## BEGIN Task inputs

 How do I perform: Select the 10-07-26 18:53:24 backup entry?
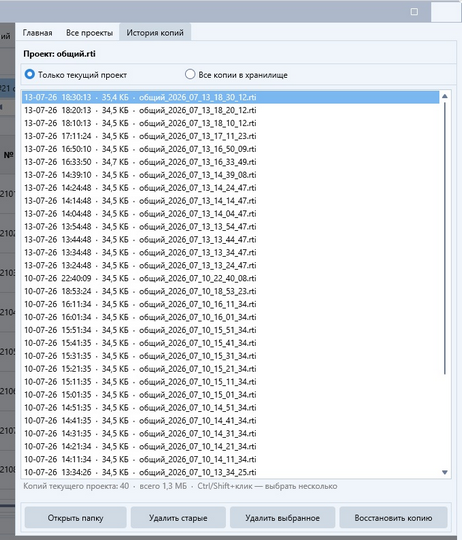pyautogui.click(x=230, y=291)
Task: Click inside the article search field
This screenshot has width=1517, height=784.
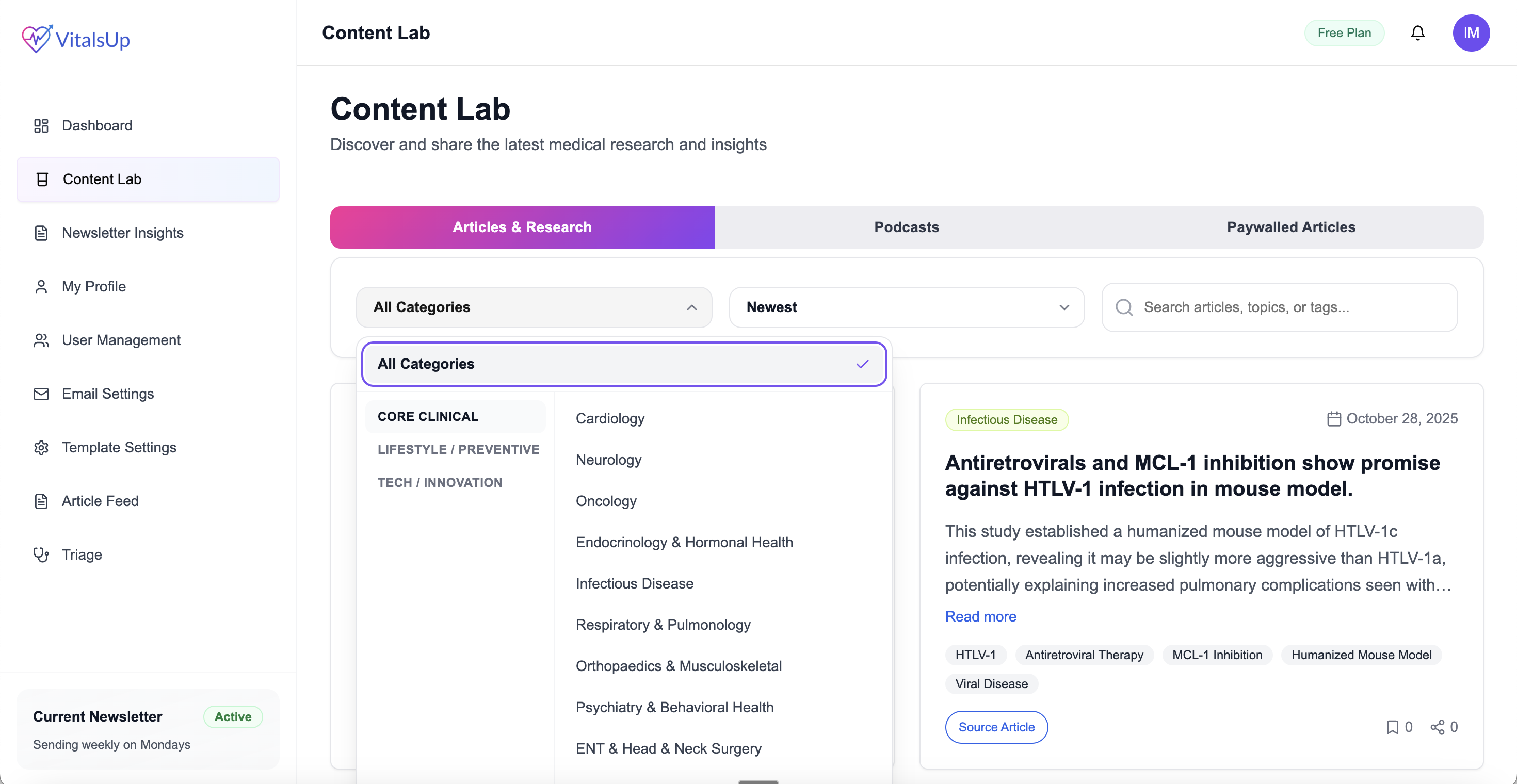Action: click(1237, 307)
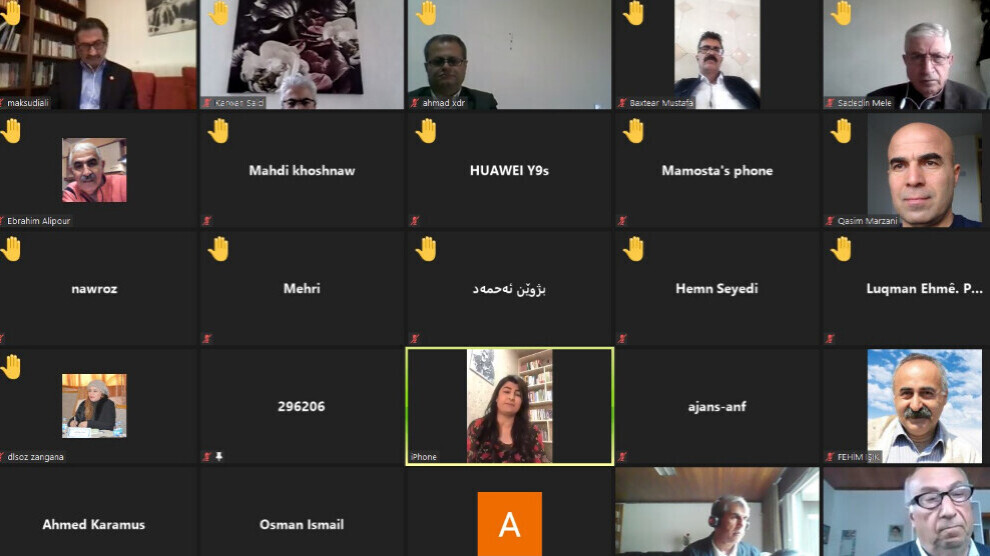The image size is (990, 556).
Task: Click raised hand icon on HUAWEI Y9s tile
Action: [426, 131]
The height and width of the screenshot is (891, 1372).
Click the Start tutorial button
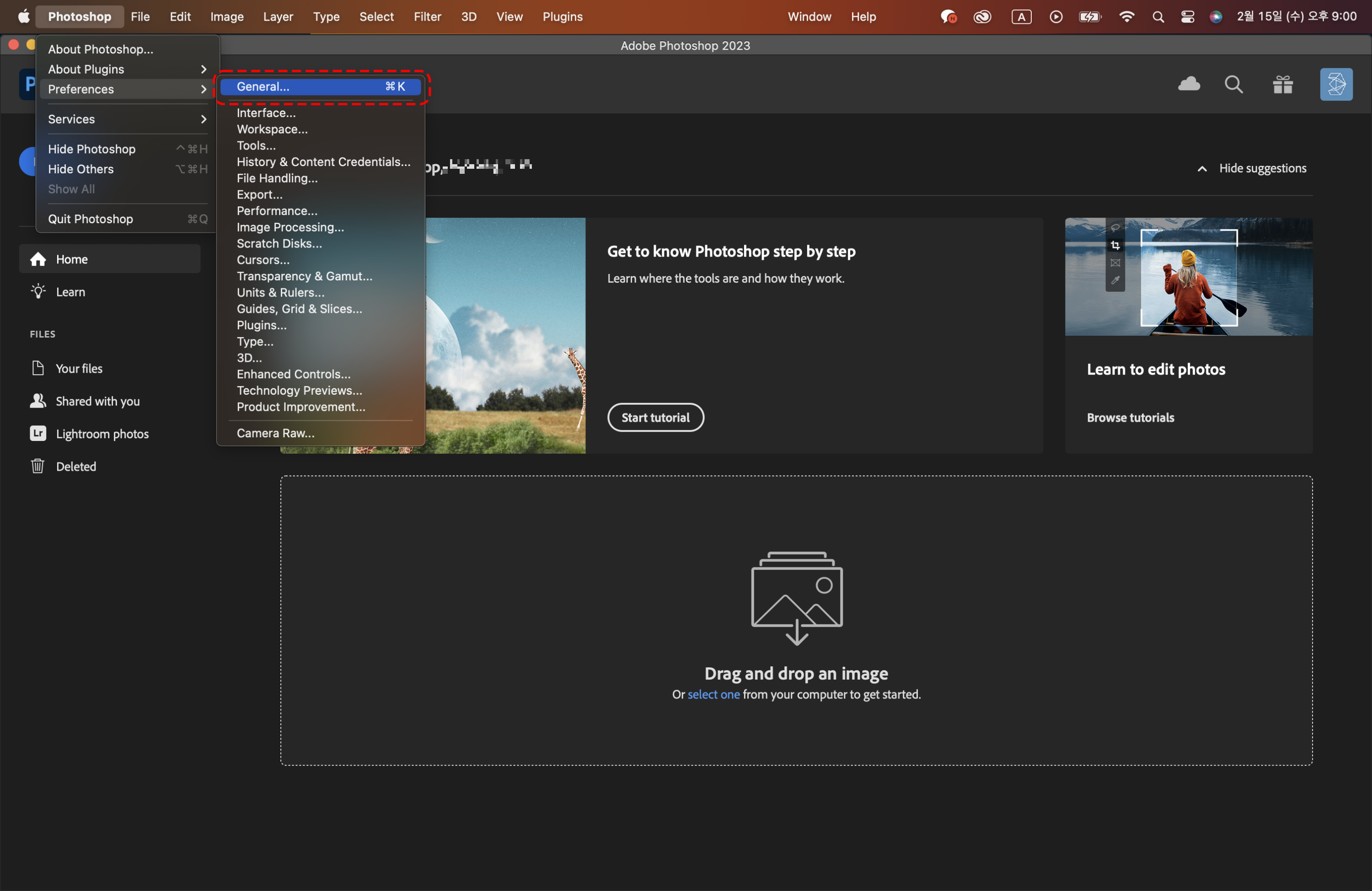(655, 418)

## END Task inputs

Given instruction
Output every line of the data above as a numbered list, skipping blank lines and omitting the pictures.

Answer below
1.  How do I perform: Select the 10-07-26 18:53:24 backup entry?
2. pyautogui.click(x=230, y=291)
3. Task: Click inside the article search field
4. This screenshot has width=1517, height=784.
5. Action: click(1237, 307)
6. The image size is (990, 556).
7. Task: Click raised hand icon on HUAWEI Y9s tile
8. Action: [426, 131]
9. The height and width of the screenshot is (891, 1372).
10. Click the Start tutorial button
11. (655, 418)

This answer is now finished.